Instructions to follow: What lines in the material hold the string "icon"? Return every one of them.

Dataset extract:
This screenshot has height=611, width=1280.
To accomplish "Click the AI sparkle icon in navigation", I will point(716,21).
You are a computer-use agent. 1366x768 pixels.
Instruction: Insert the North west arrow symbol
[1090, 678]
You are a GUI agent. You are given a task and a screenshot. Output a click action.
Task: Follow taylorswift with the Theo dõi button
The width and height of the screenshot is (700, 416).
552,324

--

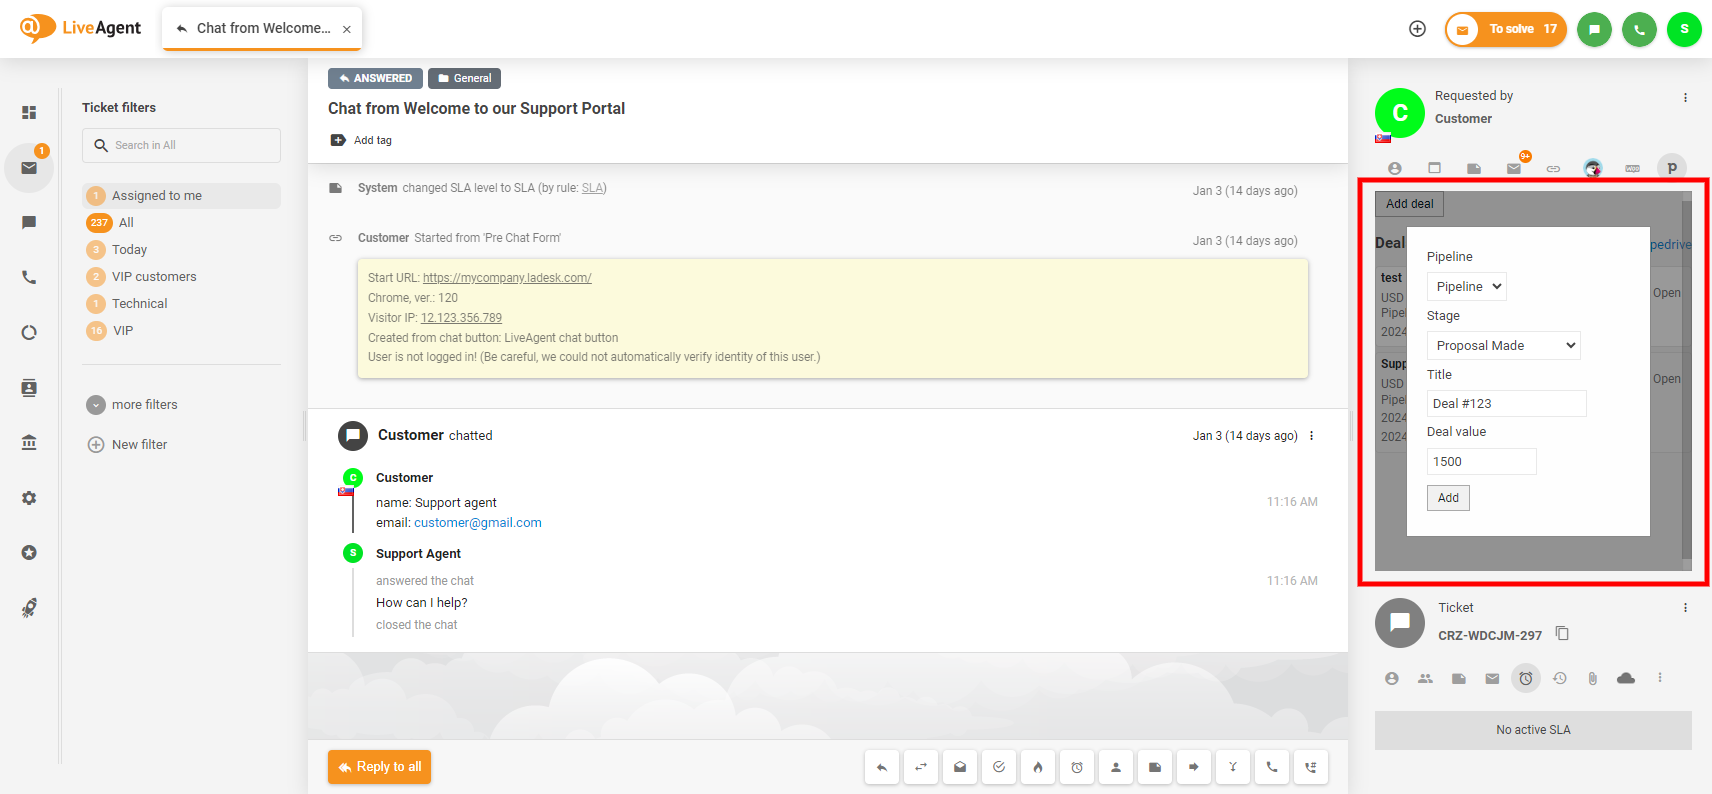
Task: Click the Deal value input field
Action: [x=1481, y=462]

---

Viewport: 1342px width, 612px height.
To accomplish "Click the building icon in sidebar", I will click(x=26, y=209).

Written response:
To accomplish "Click the AI sparkle icon in navigation", I will point(716,21).
To accomplish "Click the building icon in sidebar", I will click(x=26, y=209).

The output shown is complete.